Accession Number : ADA297805

Title :   Contact Sensing: A Sequential Decision Approach to Sensing Manipulation Contact Features.

Descriptive Note : Technical rept.,

Corporate Author : MASSACHUSETTS INST OF TECH CAMBRIDGE ARTIFICIAL INTELLIGENCE LAB

Personal Author(s) : Eberman, Brian S.

PDF Url : ADA297805

Report Date : MAY 1995

Pagination or Media Count : 209

Abstract : This paper describes a new statistical, model-based approach to building a contact state observer. The observer uses measurements of the contact force and position, and prior information about the task encoded in a graph, to determine the current location of the robot in the task configuration space. Each node represents what the measurements will look like in a small region of configuration space by storing a predictive, statistical, measurement model. This approach assumes that the measurements are statistically block independent conditioned on knowledge of the model, which is a fairly good model of the actual process. Arcs in the graph represent possible transitions between models. Beam Viterbi search is used to match measurement history against possible paths through the model graph in order to estimate the most likely path for the robot. The resulting approach provides a new decision process that can be use as an observer for event driven manipulation programming.
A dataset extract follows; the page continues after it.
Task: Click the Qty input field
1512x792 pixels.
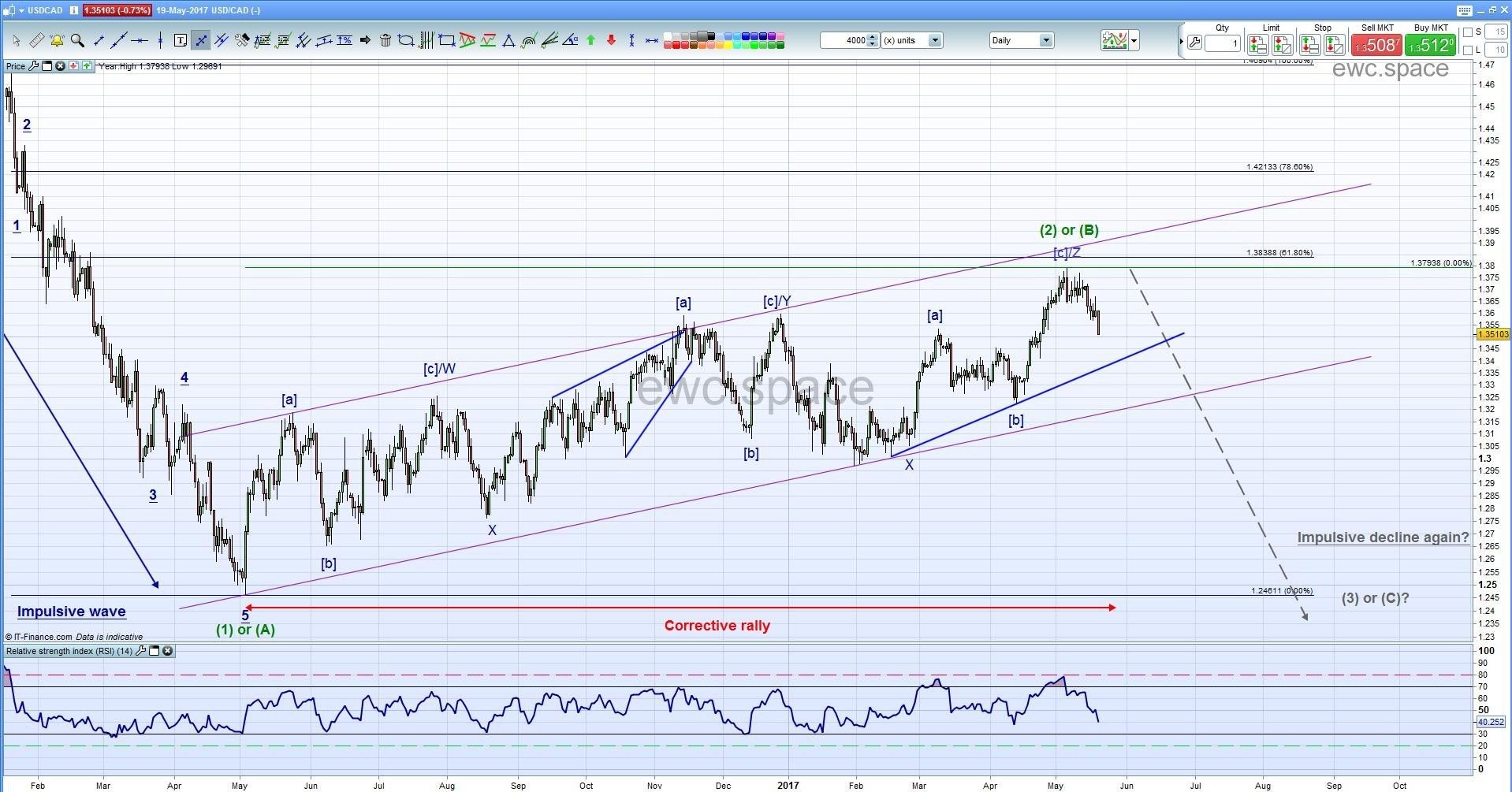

The decision procedure is significantly more robust than simple threshold decisions because the measurement history is used to make decisions. The approach can be used to enhance the capabilities of autonomous assembly machines and in quality control applications. (KAR) P. 2

Descriptors :   *MEASUREMENT, *POSITION(LOCATION), *ROBOTS, *SYSTEMS APPROACH, *STATISTICAL ANALYSIS, MATHEMATICAL MODELS, OBSERVERS, DETECTION, DECISION MAKING, THRESHOLD EFFECTS, GRAPHS, TIME SERIES ANALYSIS, REGIONS, SEQUENCES, ESTIMATES, MATHEMATICAL PREDICTION, CONFIGURATIONS, SEARCHING, QUALITY CONTROL, SELF OPERATION, MACHINES, ARTIFICIAL INTELLIGENCE, ASSEMBLY, MANIPULATORS.

Subject Categories : Operations Research
      Cybernetics

Distribution Statement : APPROVED FOR PUBLIC RELEASE